begin RECORDED DATA

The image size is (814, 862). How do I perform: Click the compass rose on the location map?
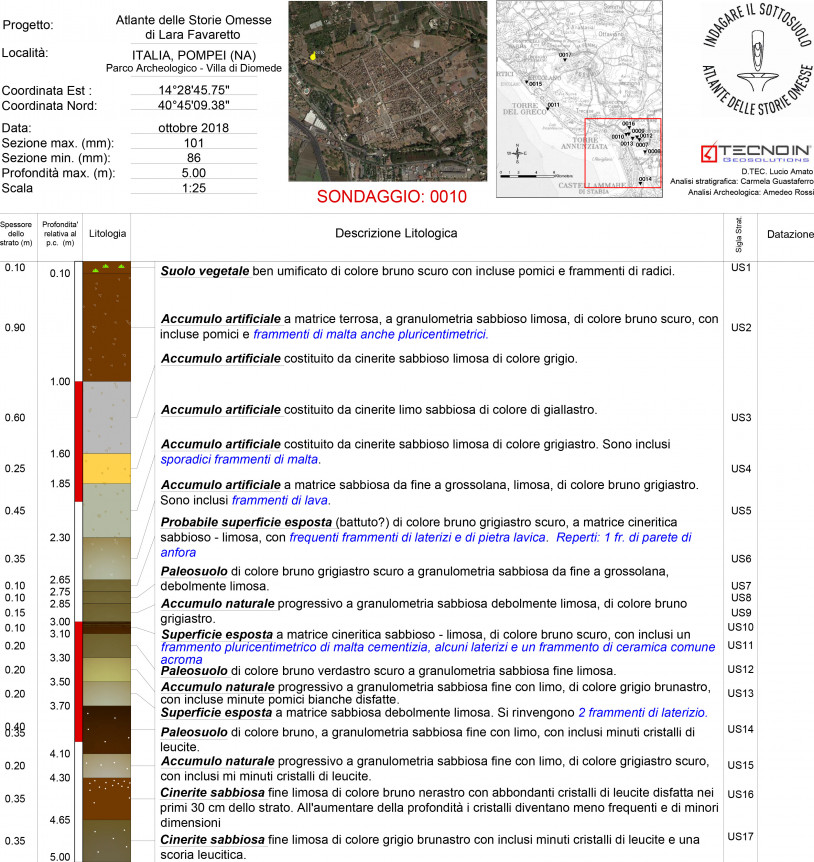pos(516,154)
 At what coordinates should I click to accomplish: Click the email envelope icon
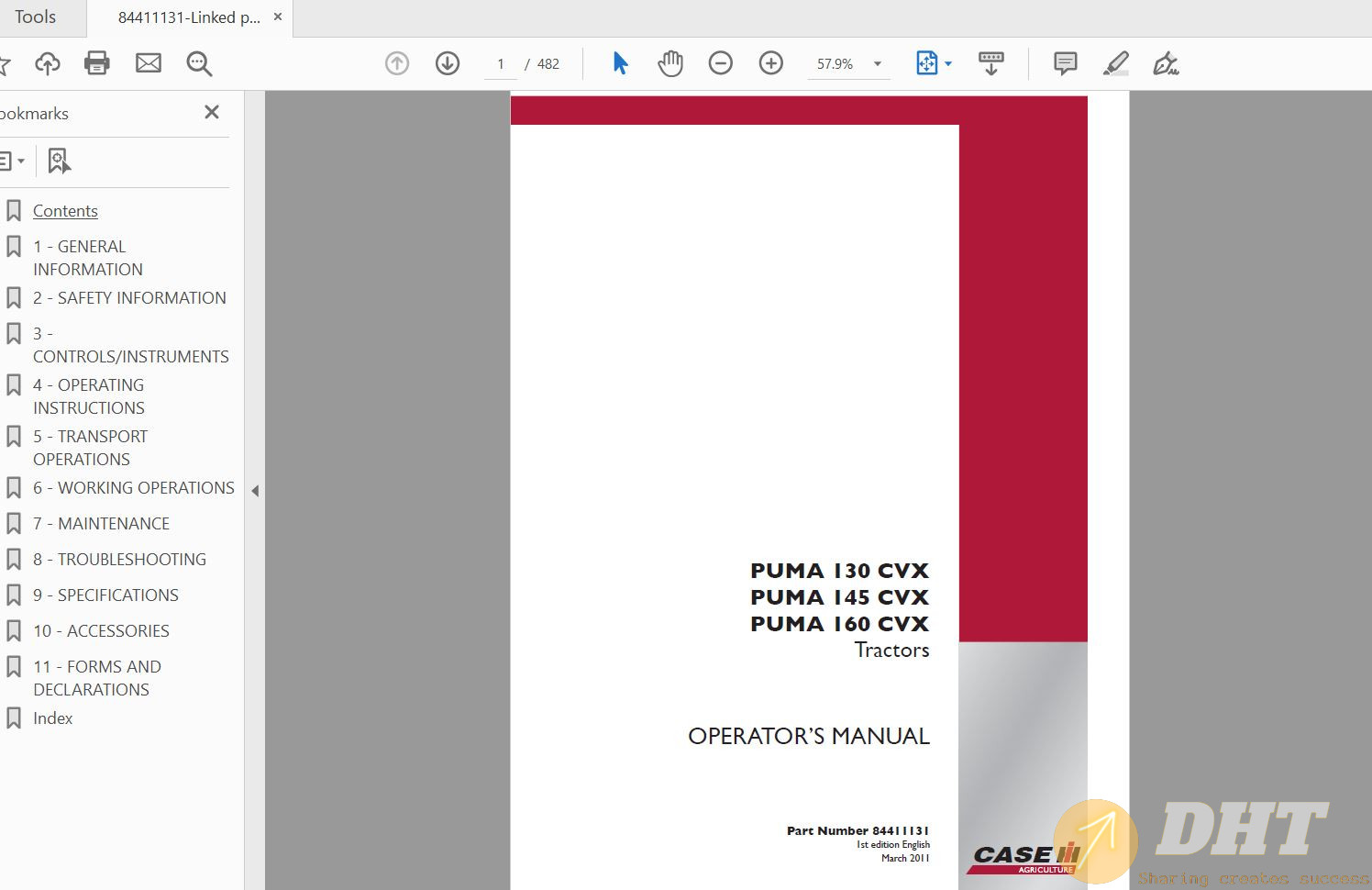pyautogui.click(x=148, y=63)
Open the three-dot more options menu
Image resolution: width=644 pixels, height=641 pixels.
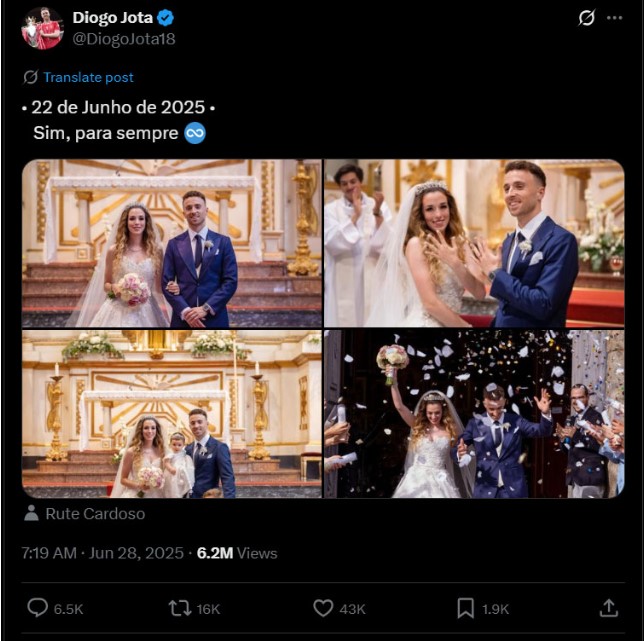[614, 18]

end RECORDED DATA

## YOUR TASK
Reproduce the material above word for word, leaving out the pictures.

## COMPLETE ANSWER
The image size is (814, 862). How do I perform: Click the compass rose on the location map?
pos(516,154)
 At what coordinates should I click to accomplish: Click the email envelope icon
pyautogui.click(x=148, y=63)
Open the three-dot more options menu
Image resolution: width=644 pixels, height=641 pixels.
[614, 18]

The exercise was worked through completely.